Supreme Court of Texas, No. 18-1211 (June 25, 2020)
Justice Devine (opinion available here)
Valley did not fare so well at the Supreme Court. The threshold issue for the Court was whether Valley’s allegations and proof supported an action for defamation, business disparagement, or both. The torts of defamation and business disparagement are alike in that “both involve harm from the publication of false information.” But there are important differences between the two, largely explained by the interests the respective torts seek to protect. Defamation serves to protect one’s interest in character and reputation (“dignity harm”), whereas disparagement protects economic interests by providing a remedy for pecuniary losses from slurs affecting the marketability of goods and services (“commercial harm”). In other words, “defamatory communications about a corporation’s reputation are those directed at the character of the owner rather than the underlying business.” To support its defamation claim, then, Valley had to show actual injury to reputation.
Valley attempted to provide that evidence through the testimony of its expert, Kenneth Lehrer. Lehrer used a “Quasi-Monte Carlo method” to quantify the possible harm done to Valley’s reputation. A Monte Carlo simulation can be used to predict a range of values when a precise value is difficult to calculate. It “essentially requires a computer to run millions of possible, randomized scenarios to produce a range of likely values for the number in question.” It is typically used to answer questions for which a massive amount of data is available—for example, the number, intensity, and location of all forest fires in the United States for a given year. A “Quasi-Monte Carlo method” can be used to address questions smaller in scope, like whether a forest fire will happen within a particular county.
Essentially, Lehrer took Valley’s total estimated lost profits over the years in question and multiplied that figure by eight random percentages, allegedly representing the portion of lost profits caused by Innovative’s statements. But the percentages used in the model “had no basis in any underlying data from the case.” He then arbitrarily assigned a “percentage of probability” to each of the eight percentages. Again, the percentages were not derived from any data or evidence in the case. He then averaged these calculations to come up with his range of damages. The Court rejected this alleged expert opinion, finding that it was “largely unmoored from the facts,” and that it should have been excluded by the trial court.

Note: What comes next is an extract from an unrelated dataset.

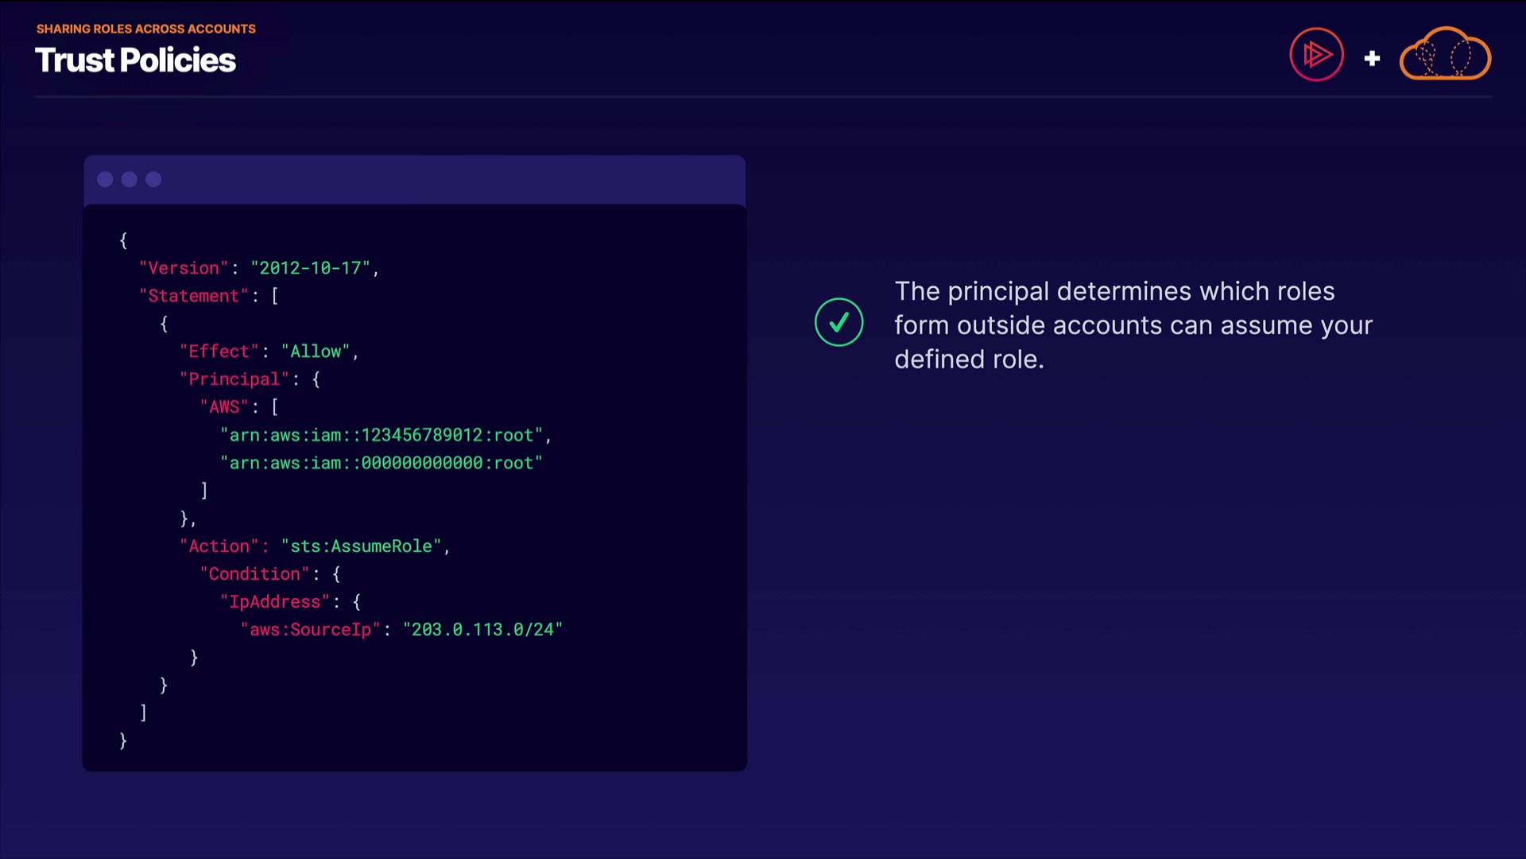Click the "203.0.113.0/24" source IP value

[482, 630]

Valley also argued that Innovative’s comments resulted in the loss of a specific customer’s business, which could support an award of special damages. The customer testified at trial that she had been told Valley received a load of bad aggregate and thereafter moved her business from Valley to Innovative. Another expert then calculated Valley’s alleged lost profits from that customer. But such damages could only be damages for business disparagement, not defamation, because the “receipt of bad aggregate does not imply reprehensible conduct or lack of integrity on Valley’s part.”
Without proof of harm to Valley’s reputation, as opposed to its business, Valley’s defamation claim failed.